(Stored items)
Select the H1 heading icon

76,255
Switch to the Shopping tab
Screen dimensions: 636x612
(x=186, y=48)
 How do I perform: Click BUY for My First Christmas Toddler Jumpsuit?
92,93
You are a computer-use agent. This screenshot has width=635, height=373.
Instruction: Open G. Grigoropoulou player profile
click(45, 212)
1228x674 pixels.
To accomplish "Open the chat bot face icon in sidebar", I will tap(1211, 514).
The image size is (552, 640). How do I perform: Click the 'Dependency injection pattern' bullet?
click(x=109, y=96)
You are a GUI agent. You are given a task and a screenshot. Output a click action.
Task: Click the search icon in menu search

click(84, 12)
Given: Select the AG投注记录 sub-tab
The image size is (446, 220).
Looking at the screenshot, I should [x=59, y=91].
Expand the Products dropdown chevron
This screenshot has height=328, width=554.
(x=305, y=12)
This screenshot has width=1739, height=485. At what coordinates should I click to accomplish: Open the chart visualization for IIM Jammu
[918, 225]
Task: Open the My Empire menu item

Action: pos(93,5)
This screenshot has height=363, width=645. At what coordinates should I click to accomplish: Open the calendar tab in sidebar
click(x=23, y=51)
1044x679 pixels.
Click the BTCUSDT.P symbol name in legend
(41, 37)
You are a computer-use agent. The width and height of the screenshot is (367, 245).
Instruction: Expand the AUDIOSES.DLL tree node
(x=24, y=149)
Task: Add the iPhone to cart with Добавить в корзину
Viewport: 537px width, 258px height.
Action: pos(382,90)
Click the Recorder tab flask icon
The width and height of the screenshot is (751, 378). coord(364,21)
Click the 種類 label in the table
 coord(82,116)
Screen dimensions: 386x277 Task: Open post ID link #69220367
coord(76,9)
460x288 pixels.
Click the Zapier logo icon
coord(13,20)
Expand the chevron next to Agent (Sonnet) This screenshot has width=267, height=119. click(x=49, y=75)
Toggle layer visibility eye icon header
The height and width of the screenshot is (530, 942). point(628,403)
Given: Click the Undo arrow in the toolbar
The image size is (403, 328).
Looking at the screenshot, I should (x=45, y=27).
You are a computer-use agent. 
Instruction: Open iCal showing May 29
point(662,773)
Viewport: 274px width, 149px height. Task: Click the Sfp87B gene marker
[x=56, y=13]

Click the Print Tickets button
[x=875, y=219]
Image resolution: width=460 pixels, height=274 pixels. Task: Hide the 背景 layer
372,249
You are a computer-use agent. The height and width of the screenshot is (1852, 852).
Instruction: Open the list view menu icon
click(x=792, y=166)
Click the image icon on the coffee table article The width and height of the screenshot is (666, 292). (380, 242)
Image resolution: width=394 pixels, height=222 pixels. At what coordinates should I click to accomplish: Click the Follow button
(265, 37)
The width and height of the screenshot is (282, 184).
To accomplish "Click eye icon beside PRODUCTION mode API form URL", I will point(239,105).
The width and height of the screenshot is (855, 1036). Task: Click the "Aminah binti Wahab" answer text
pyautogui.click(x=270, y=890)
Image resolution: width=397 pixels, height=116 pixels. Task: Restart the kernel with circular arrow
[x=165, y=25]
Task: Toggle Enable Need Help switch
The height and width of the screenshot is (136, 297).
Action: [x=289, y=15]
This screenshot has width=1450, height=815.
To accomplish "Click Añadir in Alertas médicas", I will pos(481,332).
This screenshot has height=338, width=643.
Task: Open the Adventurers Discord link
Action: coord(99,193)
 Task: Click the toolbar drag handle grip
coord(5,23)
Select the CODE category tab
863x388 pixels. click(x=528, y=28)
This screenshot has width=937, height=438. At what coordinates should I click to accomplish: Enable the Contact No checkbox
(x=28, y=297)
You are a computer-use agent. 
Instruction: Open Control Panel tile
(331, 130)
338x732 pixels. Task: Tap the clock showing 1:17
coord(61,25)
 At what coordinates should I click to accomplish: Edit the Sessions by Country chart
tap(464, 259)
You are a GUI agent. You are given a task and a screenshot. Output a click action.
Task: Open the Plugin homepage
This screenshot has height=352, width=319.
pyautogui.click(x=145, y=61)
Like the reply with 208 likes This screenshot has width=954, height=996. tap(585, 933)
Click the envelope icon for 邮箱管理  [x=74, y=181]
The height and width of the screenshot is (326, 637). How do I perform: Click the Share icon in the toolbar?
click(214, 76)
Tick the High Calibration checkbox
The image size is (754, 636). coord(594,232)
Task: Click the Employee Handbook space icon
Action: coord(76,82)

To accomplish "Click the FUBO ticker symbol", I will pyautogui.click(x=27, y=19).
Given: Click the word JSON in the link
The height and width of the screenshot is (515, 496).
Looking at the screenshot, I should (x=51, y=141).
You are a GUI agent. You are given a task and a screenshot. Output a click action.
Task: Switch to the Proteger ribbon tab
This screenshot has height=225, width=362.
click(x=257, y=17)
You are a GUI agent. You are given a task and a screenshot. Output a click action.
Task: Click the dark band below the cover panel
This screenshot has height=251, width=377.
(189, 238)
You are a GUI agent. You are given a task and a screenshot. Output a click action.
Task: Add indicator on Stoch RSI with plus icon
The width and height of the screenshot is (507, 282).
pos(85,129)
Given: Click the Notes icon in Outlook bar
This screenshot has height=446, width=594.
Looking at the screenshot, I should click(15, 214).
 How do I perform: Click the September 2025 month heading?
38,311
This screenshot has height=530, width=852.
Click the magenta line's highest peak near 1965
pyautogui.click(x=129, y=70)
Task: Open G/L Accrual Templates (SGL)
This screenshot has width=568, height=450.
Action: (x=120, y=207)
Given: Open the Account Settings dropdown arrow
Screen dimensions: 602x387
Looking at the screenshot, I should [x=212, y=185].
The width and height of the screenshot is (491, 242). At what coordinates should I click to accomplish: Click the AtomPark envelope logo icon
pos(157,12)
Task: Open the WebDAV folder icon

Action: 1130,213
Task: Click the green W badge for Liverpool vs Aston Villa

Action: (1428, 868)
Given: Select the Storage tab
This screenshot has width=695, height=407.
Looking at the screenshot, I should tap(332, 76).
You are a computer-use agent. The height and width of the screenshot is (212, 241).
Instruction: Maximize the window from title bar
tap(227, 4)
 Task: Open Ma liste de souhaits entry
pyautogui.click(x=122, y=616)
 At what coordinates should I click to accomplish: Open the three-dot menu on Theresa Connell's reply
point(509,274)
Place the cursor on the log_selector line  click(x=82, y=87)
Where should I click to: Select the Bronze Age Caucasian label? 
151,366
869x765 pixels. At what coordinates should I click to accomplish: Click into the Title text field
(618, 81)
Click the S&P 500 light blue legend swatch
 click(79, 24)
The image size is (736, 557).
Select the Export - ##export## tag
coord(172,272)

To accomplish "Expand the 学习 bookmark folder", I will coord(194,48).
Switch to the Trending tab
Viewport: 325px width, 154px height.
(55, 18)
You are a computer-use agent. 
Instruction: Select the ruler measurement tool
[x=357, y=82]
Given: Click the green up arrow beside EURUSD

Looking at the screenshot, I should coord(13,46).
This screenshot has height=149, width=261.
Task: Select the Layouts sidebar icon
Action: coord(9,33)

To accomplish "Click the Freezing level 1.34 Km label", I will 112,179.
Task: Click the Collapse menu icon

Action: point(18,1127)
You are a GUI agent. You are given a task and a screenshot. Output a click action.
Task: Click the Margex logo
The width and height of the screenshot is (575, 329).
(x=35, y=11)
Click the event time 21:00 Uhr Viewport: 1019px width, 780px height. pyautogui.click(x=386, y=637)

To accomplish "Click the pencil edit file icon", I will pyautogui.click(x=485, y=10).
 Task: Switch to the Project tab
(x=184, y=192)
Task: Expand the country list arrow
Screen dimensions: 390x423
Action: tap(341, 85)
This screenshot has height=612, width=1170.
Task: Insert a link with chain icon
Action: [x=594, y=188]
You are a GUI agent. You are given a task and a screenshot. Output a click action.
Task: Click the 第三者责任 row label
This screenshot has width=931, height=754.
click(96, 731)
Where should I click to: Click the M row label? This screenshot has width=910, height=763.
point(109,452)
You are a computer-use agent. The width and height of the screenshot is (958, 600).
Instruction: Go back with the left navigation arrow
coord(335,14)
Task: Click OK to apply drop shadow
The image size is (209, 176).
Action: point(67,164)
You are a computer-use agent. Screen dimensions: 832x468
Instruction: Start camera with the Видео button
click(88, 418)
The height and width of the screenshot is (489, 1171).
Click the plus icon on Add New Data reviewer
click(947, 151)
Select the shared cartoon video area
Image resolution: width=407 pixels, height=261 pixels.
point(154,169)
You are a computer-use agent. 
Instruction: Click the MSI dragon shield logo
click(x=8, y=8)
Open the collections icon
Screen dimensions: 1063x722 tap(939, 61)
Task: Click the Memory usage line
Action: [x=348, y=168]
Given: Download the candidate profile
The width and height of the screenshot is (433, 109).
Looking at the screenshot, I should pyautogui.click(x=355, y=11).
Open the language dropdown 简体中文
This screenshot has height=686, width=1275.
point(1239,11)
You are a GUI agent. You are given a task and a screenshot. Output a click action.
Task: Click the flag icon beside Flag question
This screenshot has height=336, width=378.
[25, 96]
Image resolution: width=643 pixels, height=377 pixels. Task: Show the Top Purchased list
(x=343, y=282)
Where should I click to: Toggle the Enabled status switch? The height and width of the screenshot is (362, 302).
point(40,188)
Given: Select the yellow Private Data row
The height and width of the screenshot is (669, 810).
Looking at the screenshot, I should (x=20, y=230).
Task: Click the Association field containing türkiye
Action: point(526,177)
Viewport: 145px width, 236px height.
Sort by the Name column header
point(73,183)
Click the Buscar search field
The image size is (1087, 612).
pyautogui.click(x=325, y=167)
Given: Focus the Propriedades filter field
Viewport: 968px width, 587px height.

PROBLEM TO WORK ON —
Each line of the data that holds "dropdown" should be reported.

EXERCISE OUTPUT —
Expand the Products dropdown chevron
Given: Open the Account Settings dropdown arrow
Open the language dropdown 简体中文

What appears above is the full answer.